WHAT IS BEING ASKED = Copy the data below verbatim, omitting the pictures.

Source data =

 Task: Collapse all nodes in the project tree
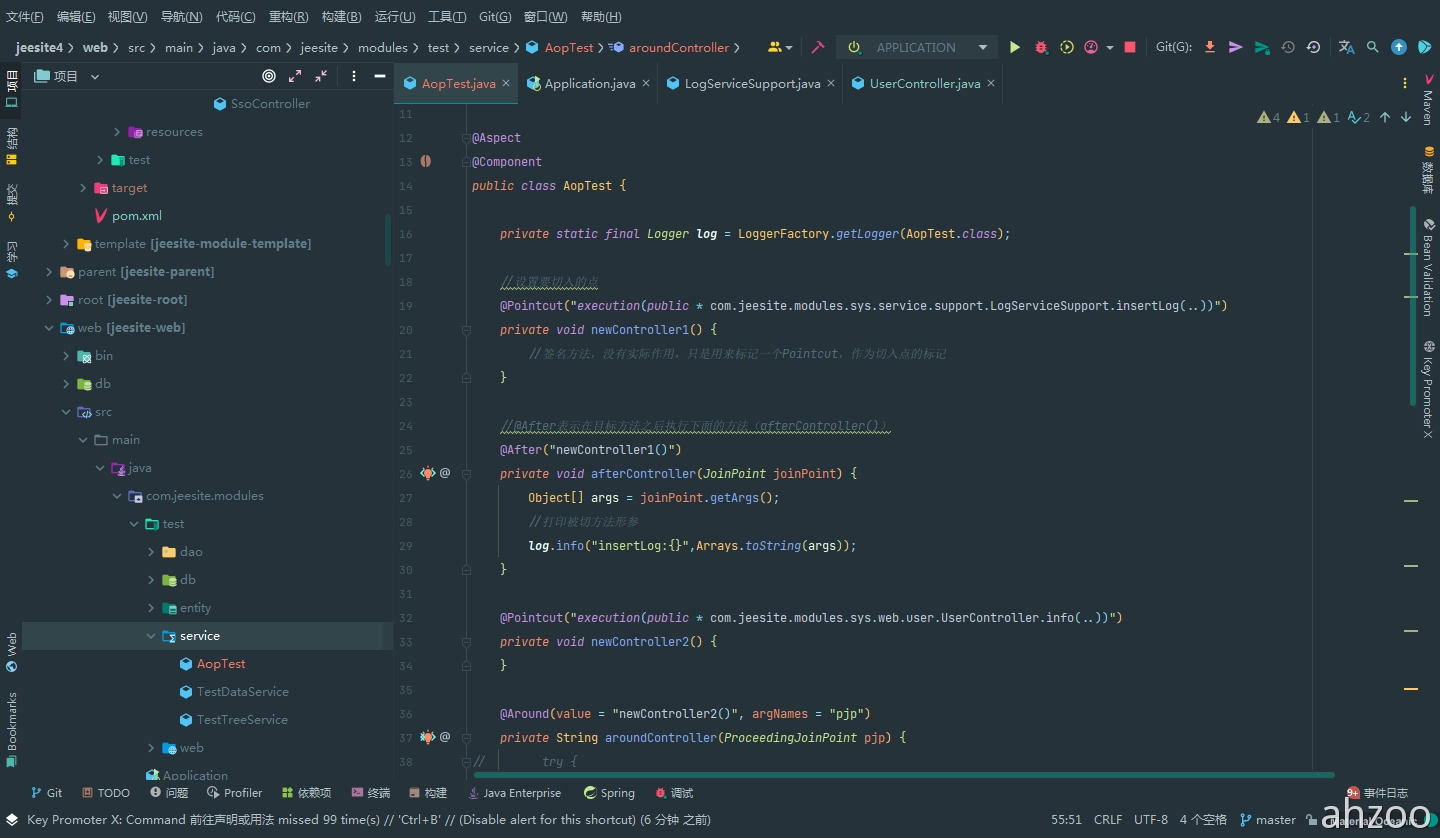(321, 76)
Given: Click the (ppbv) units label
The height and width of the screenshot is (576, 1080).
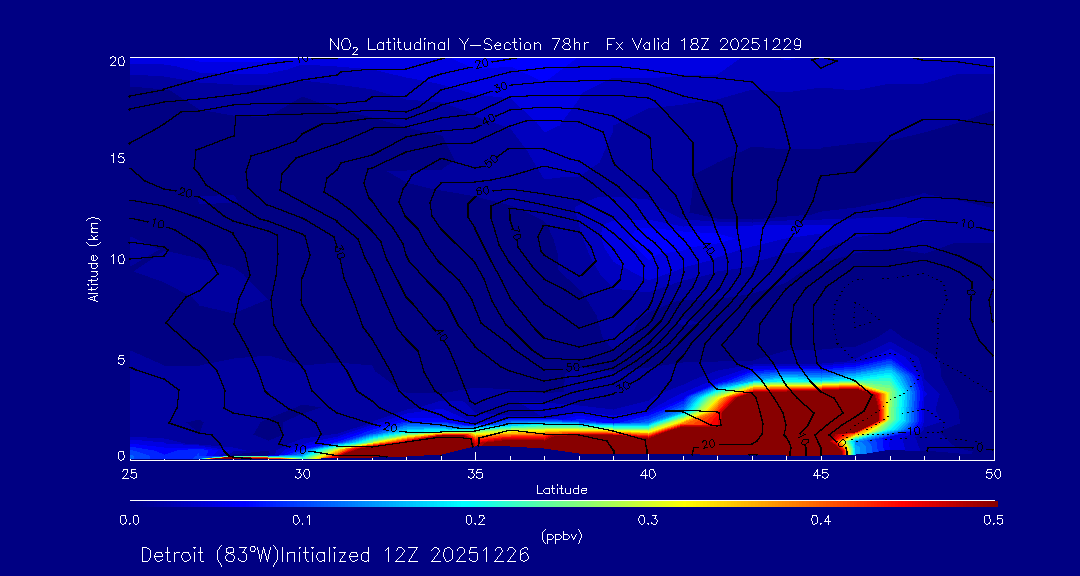Looking at the screenshot, I should (x=561, y=536).
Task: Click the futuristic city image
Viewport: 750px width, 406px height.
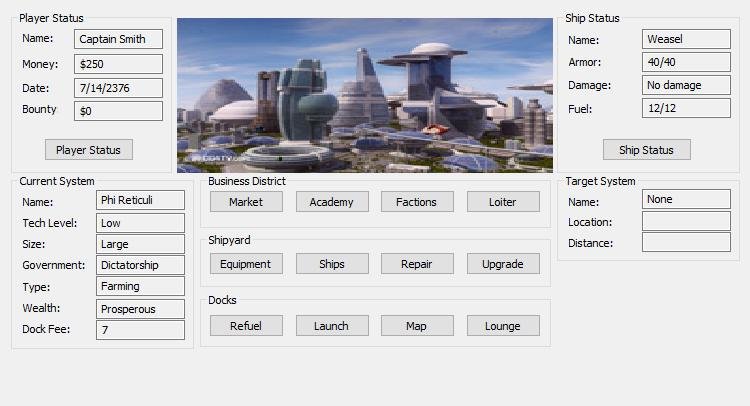Action: (364, 95)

RESULT =
 Task: Collapse all nodes in the project tree
(321, 76)
Given: Click the (ppbv) units label
The height and width of the screenshot is (576, 1080).
Looking at the screenshot, I should (x=561, y=536).
Task: Click the futuristic city image
Viewport: 750px width, 406px height.
Action: (364, 95)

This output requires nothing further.